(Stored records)
------------------------------------

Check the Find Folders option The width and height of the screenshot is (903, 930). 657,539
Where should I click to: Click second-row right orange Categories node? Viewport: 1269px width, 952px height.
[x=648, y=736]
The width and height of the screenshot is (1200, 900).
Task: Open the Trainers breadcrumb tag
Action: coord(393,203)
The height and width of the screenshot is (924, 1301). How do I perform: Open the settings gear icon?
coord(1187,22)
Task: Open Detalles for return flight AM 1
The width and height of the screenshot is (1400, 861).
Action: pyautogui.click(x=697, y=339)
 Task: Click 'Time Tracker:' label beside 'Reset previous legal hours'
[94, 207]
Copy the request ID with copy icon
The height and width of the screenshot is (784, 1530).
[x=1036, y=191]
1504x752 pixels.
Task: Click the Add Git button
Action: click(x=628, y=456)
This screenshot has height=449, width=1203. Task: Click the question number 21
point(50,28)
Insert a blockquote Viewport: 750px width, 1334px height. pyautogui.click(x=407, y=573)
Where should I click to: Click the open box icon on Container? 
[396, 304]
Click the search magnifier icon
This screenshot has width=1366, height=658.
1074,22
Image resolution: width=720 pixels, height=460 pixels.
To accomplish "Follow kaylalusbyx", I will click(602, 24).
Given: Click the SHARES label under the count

------------------------------------

#### WORK TO COMPLETE:
Exactly as shown, give every record again.

#### THE COMPLETED TASK:
Check the Find Folders option The width and height of the screenshot is (903, 930). 657,539
Where should I click to: Click second-row right orange Categories node? Viewport: 1269px width, 952px height.
[x=648, y=736]
The width and height of the screenshot is (1200, 900).
Task: Open the Trainers breadcrumb tag
Action: coord(393,203)
The height and width of the screenshot is (924, 1301). How do I perform: Open the settings gear icon?
coord(1187,22)
Task: Open Detalles for return flight AM 1
The width and height of the screenshot is (1400, 861).
Action: pyautogui.click(x=697, y=339)
 Task: Click 'Time Tracker:' label beside 'Reset previous legal hours'
[94, 207]
Copy the request ID with copy icon
The height and width of the screenshot is (784, 1530).
[x=1036, y=191]
1504x752 pixels.
Task: Click the Add Git button
Action: click(x=628, y=456)
This screenshot has height=449, width=1203. Task: Click the question number 21
point(50,28)
Insert a blockquote Viewport: 750px width, 1334px height. pyautogui.click(x=407, y=573)
Where should I click to: Click the open box icon on Container? 
[396, 304]
Click the search magnifier icon
This screenshot has width=1366, height=658.
1074,22
Image resolution: width=720 pixels, height=460 pixels.
To accomplish "Follow kaylalusbyx", I will click(602, 24).
Given: Click the SHARES label under the count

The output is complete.